BRIEF A. In the Institute of Health Technology text below, please update the passage starting with "Institute of Health Technology, Rajshahi or" and going on through "with 60 students.", swapping "paramedical" for "allied health" wherever it occurs. Ignore the material that follows the text.
BRIEF B. According to the Institute of Health Technology text below, on what date did the institute change its name?

Institute of Health Technology, Rajshahi or I.H.T Rajshahi  is one of the government medical institutes in Rajshahi, Bangladesh. In 1976, it started with only 75 students.

History
In 1976, a paramedical institute was established in Laxmipur district of Rajshahi for people of Rajshahi. It was established at the three Faculty (Pharmacy, Lab-medicine and Radiography) . Gradually increased the number of faculty. It has nearly 1050 students currently studying in 7 faculties. At first its name was "paramedical". From 12 July 1989 the institute changed the name. Students are admitted to the BSc course from 2009 to 2010 when the course was started. BSc courses in two faculties (BSc in Medical Technology Laboratory and BSc in physiotherapy) started functioning with 60 students.

Buildings

Laboratory
In Institute of Health Technology, Rajshahi, All departments have a different laboratory. According to the department work is to be performed in a variety of experiments.

Library
Institute of Health Technology, Rajshahi have an enriched library.

DATA SHOWN.
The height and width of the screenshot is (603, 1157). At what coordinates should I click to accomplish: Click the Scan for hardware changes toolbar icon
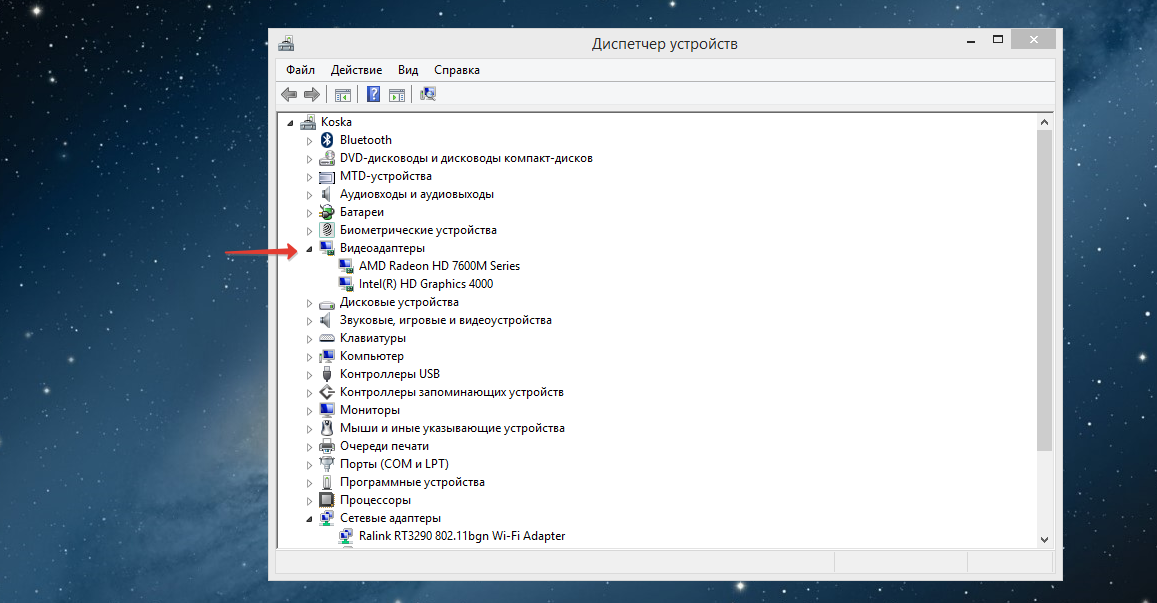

EXERCISE ANSWER A.
Institute of Health Technology, Rajshahi or I.H.T Rajshahi  is one of the government medical institutes in Rajshahi, Bangladesh. In 1976, it started with only 75 students.

History
In 1976, a allied health institute was established in Laxmipur district of Rajshahi for people of Rajshahi. It was established at the three Faculty (Pharmacy, Lab-medicine and Radiography) . Gradually increased the number of faculty. It has nearly 1050 students currently studying in 7 faculties. At first its name was "allied health". From 12 July 1989 the institute changed the name. Students are admitted to the BSc course from 2009 to 2010 when the course was started. BSc courses in two faculties (BSc in Medical Technology Laboratory and BSc in physiotherapy) started functioning with 60 students.

EXERCISE ANSWER B. 12 July 1989